He didn’t tell them all the rest of it, and he didn’t tell them about the rocketing property taxes and late frost last spring, already known as the year the North Carolina Apple Festival had to beg fruit from Virginia.
Allison and Jason exchanged a nod, and then Allison spoke. “Luke, I don’t want to insult you, but you clean up pretty good as I recall, and what we really need to open is a good waiter.”

Luke shook his head, for a moment unable to swallow his mouthful of wine without laughing.

“We’re serious,” Allison said. “You can make a couple a hundred a night if business is as good as we hope. All you’d need are black pants, shirt, shoes, and to slick your hair back. Memorize the menu, and make people feel special. It’s easy for someone like you, but we haven’t come across anyone we can trust to speak correctly and not be a meth-head. Trust me, there’s a reason some of these people around here are out of work.”

“Can I ask you why you picked Tryon instead of a big city somewhere? Or there’s a lot of bistro places opening up in Hendersonville, even just up in Saluda.”

“Exactly. There isn’t a place like this here, despite the population influx and it’s new, well, appetites,” Allison said. “Plus, you know, my parents. We’re staying with them while we make a go of it, helping them out some with the horses. You heard about Joe, right?” She paused for Luke to say he hadn’t.

“My dear older brother has converted to Catholicism, renounced his worldly goods, and he’s living in a shelter in New York and pouring out his poverty-enriched soul on the pages of The Catholic Worker. He’s grown to hate my parents, you see. Anyway, it’s nice to be riding again. I’d all but given that up. But, enough of that, what do you say?”

Luke shook his head again, but he was thinking about how bad he needed money and what he said was this: “Maybe I could just fill in for the first week while you find someone better.”

“Temporarily, then.” Allison raised her glass, clinked it against Luke’s, and smiled with purple lips that made her teeth seem whiter.

Part Three

Though he was embarrassed to tell Kristen, she liked the idea of him joining what she called the new economy, and she grinned wide when he let her streak gel into his hair. She told him he looked like he could be on television.

It felt deeply strange, those first few nights, walking up to couples and groups of women and asking them what they wanted to drink and telling them what they might want to eat. But Luke had always considered people, and it was easy enough to see if someone wanted more water or a clean knife. He imitated Allison’s descriptions of the desserts, making them sound like heaven or sex, depending on the table, and as often as not he got takers and a higher tip.

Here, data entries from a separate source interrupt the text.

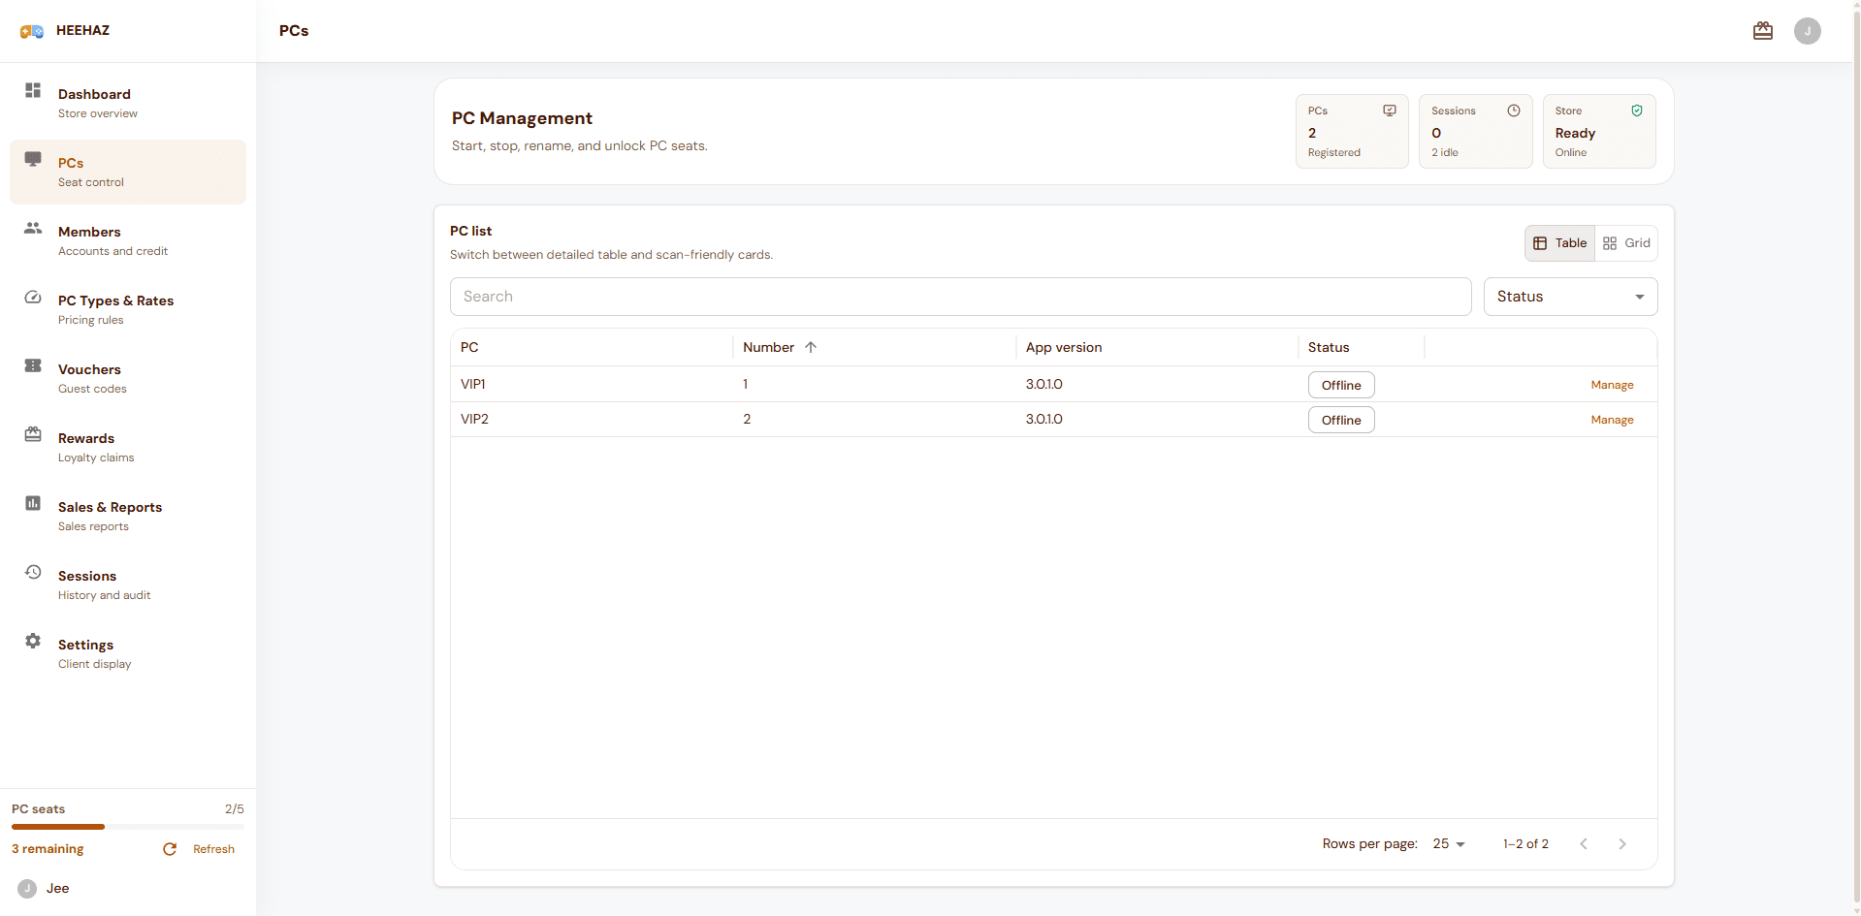Click the Sales & Reports chart icon
This screenshot has height=916, width=1861.
pos(33,503)
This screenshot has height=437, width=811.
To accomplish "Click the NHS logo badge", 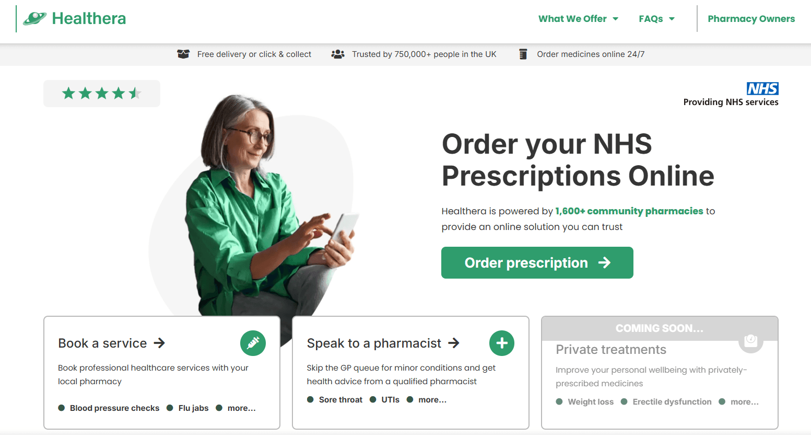I will click(762, 88).
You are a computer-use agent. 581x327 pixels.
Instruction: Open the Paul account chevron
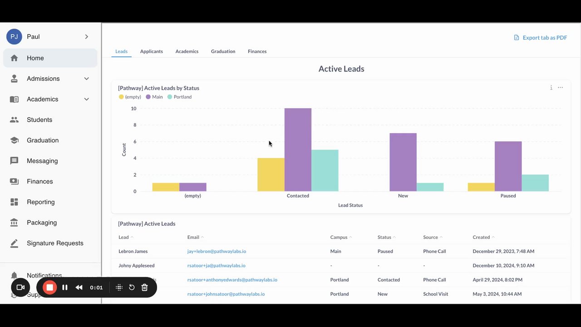tap(87, 37)
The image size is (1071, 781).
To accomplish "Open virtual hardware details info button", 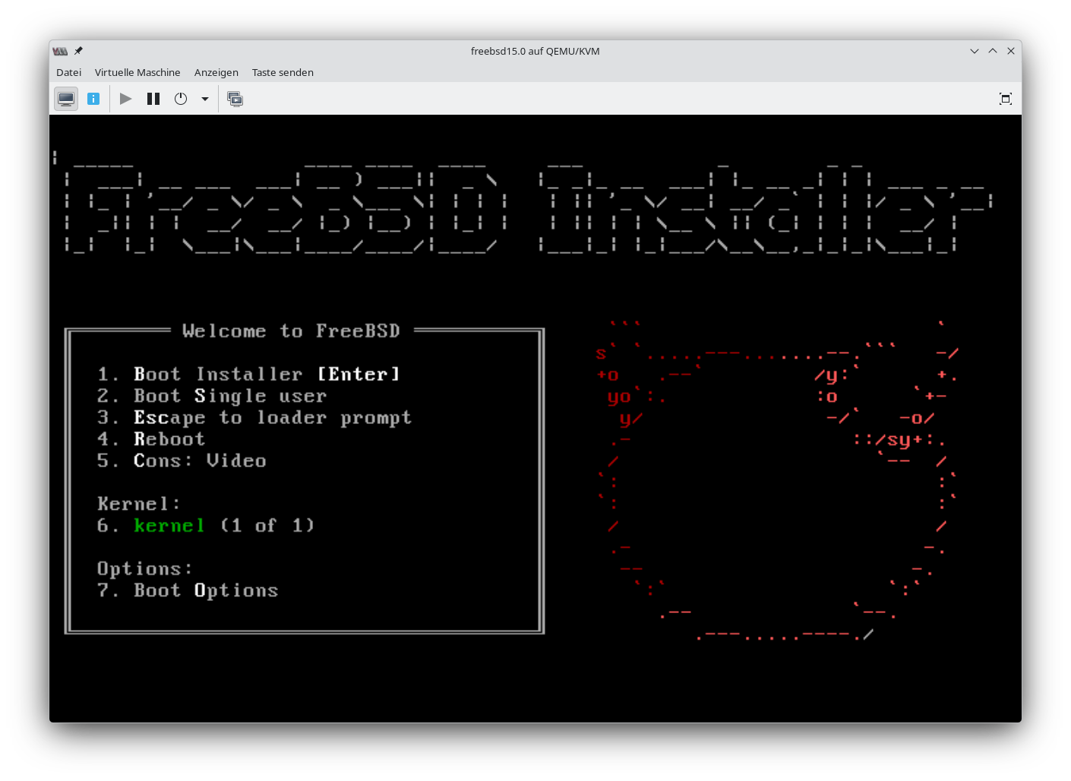I will coord(93,99).
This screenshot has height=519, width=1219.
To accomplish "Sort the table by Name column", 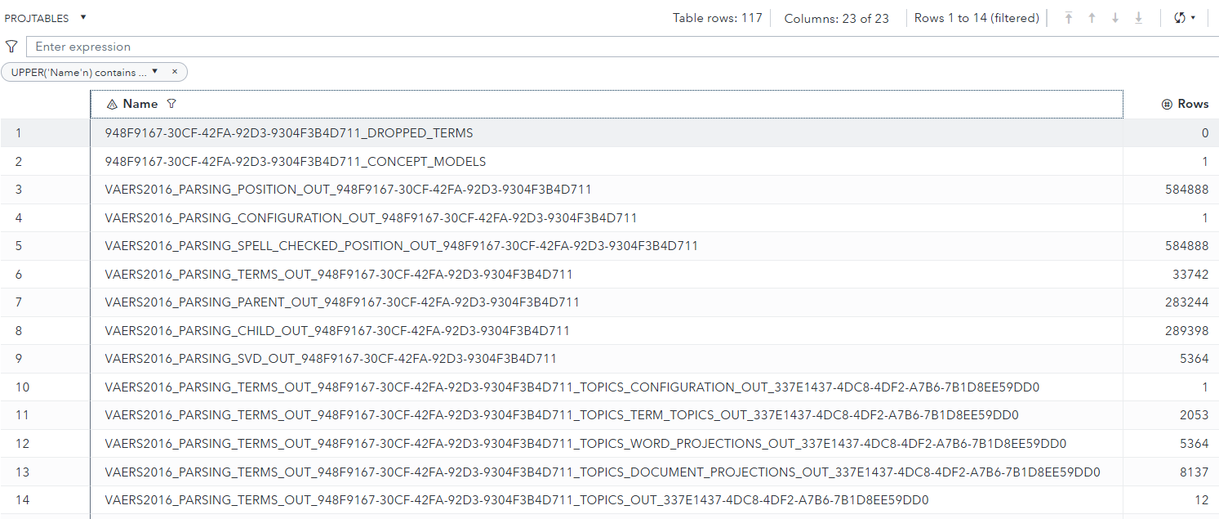I will 140,104.
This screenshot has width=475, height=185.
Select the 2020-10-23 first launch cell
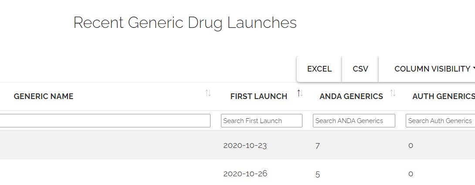(245, 145)
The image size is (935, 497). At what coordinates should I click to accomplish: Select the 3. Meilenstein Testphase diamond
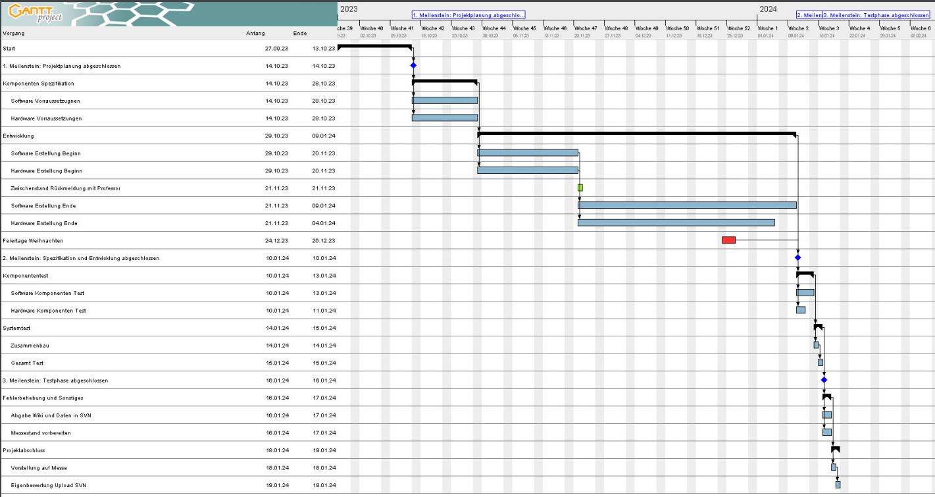[824, 380]
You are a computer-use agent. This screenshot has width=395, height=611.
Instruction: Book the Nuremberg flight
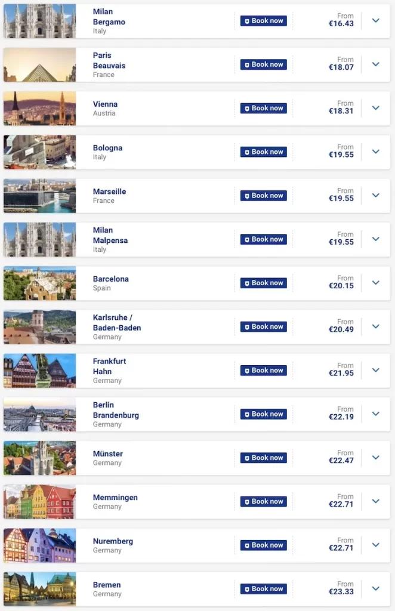pyautogui.click(x=264, y=545)
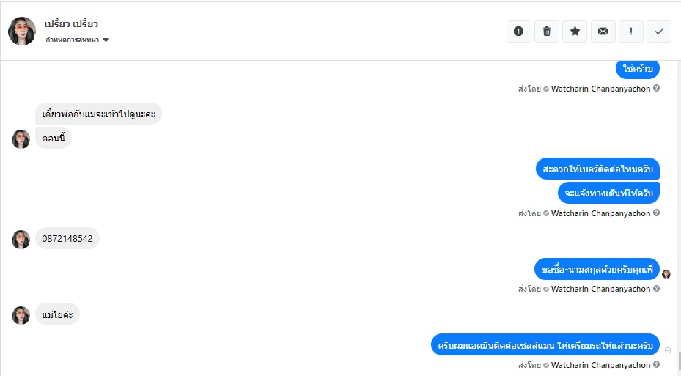Click the 'สะดวกให้เบอร์ติดต่อไหมครับ' message bubble

597,169
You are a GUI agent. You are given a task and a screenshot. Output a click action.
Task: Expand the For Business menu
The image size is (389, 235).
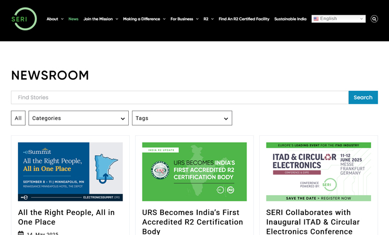tap(184, 19)
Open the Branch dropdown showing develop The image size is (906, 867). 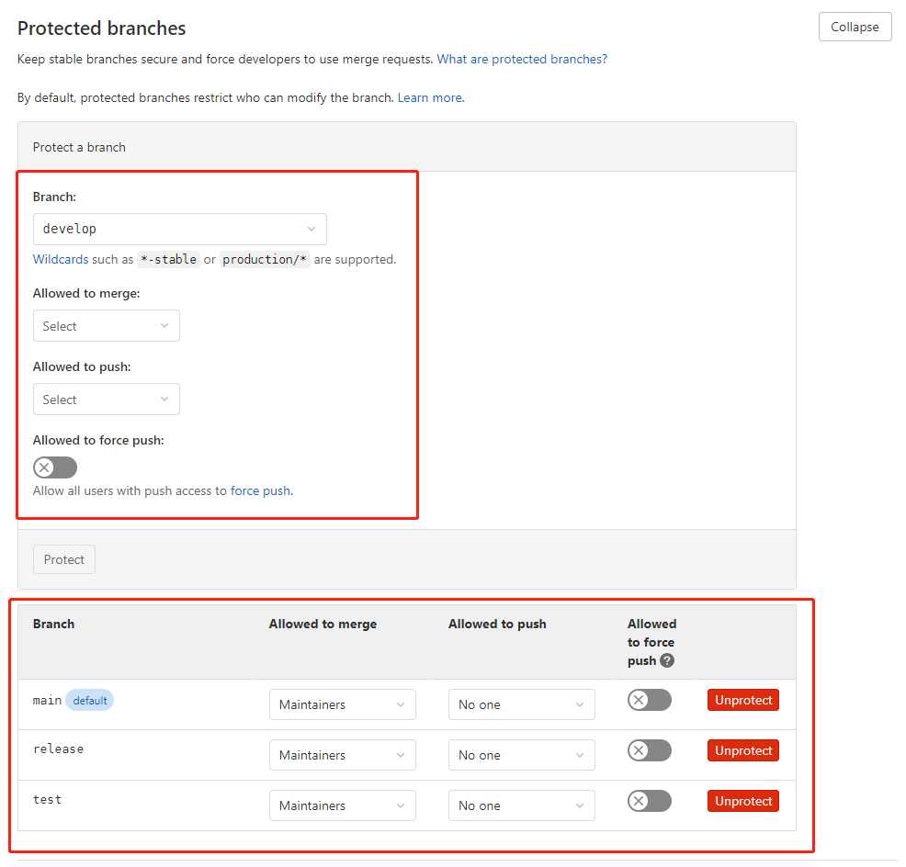(179, 229)
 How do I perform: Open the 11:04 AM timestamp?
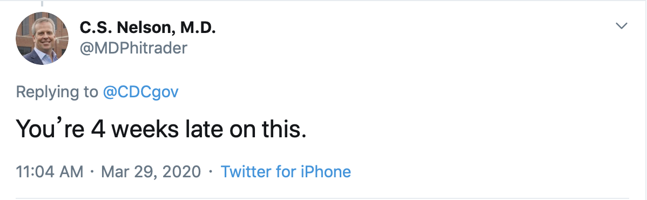(50, 171)
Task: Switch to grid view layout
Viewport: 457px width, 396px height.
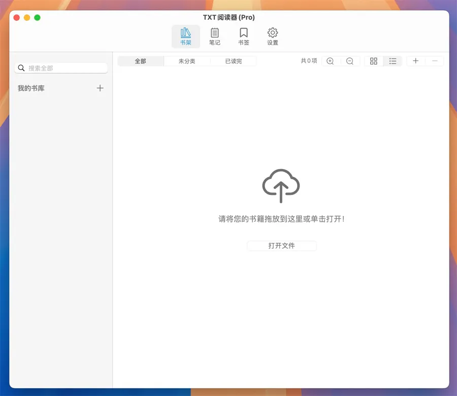Action: 374,61
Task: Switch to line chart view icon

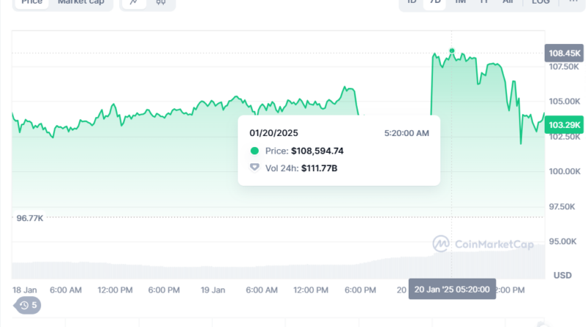Action: (134, 2)
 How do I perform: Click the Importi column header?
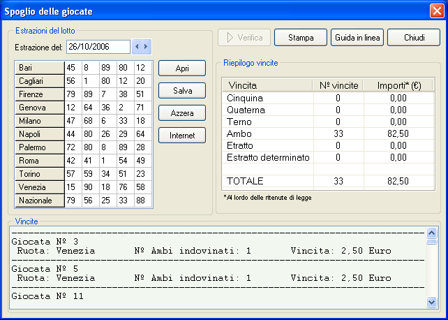(398, 85)
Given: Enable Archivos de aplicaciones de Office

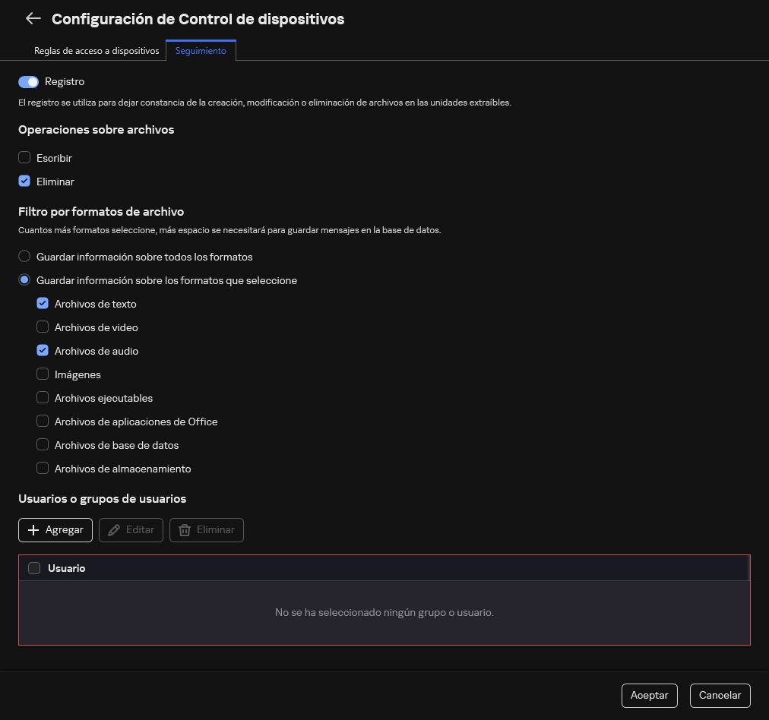Looking at the screenshot, I should [43, 421].
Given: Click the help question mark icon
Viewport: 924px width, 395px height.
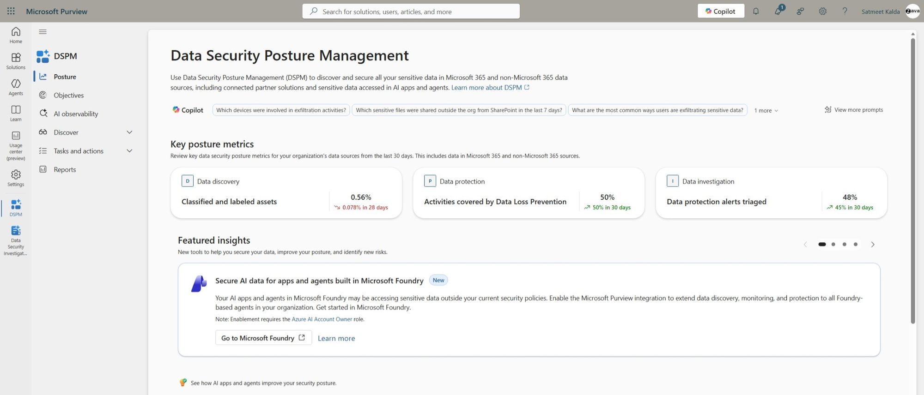Looking at the screenshot, I should (845, 11).
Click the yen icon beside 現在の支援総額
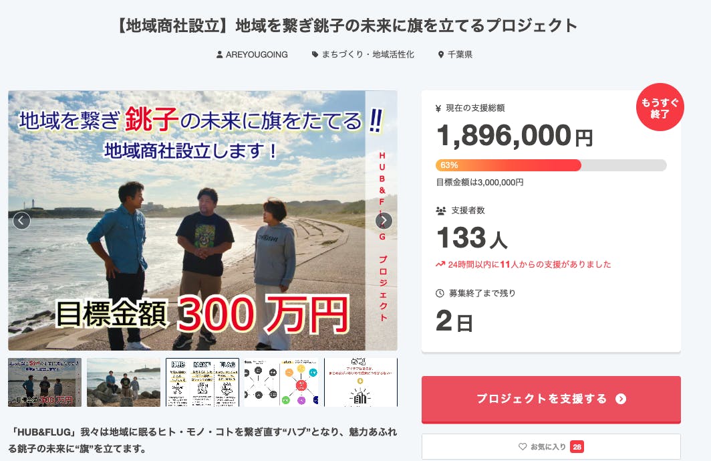This screenshot has height=461, width=711. tap(438, 108)
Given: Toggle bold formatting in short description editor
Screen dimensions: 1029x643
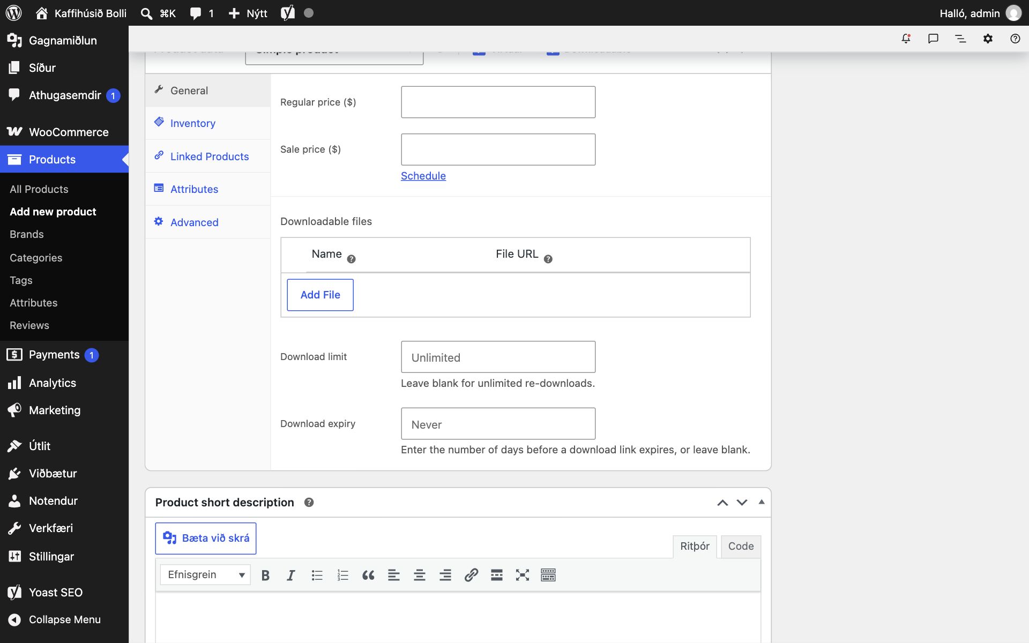Looking at the screenshot, I should (265, 575).
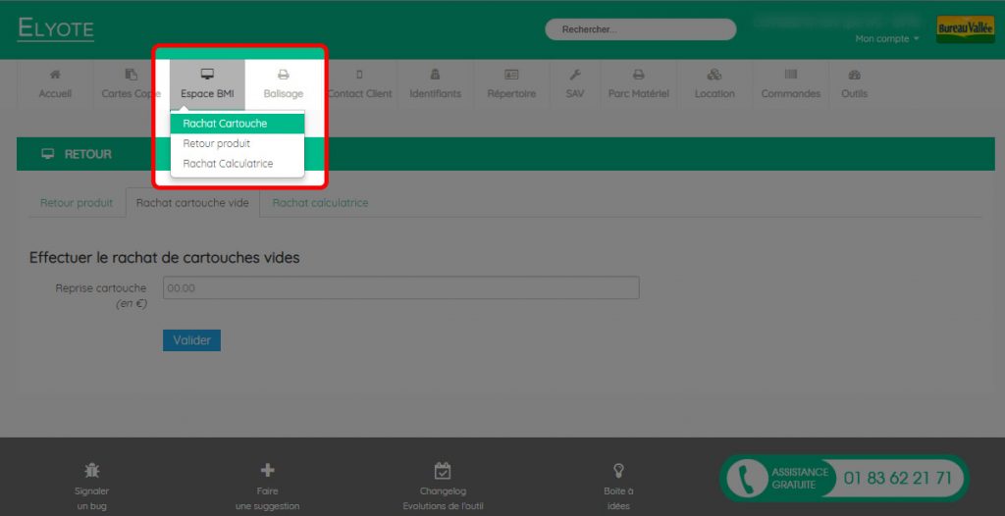The image size is (1005, 516).
Task: Click the Faire une suggestion plus icon
Action: point(267,471)
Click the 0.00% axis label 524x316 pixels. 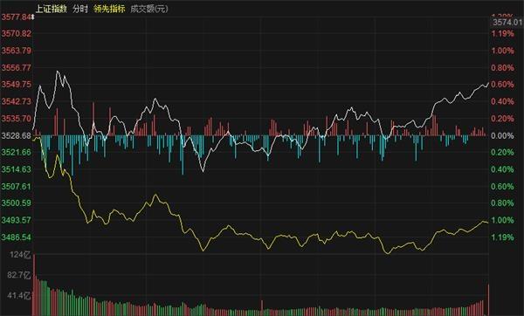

One night a woman eating alone flirted with him. She was maybe ten years older, but self-contained and polished in a way that made Kristen seem flaccid and unkempt. “Tell me what kind of wine you recommend,” she said to him. “I bet you go in for something bold and spicy.”  She left her phone number and an imprint of her lipstick with her bill, and Allison laughed hard when she saw it. “Wasn’t I right about how you clean up?” She laughed some more, crumpled the paper, and made a jump shot into the trashcan. She put her hands on her hips and tilted her head. “But she’s too old for you, so don’t even think about it.”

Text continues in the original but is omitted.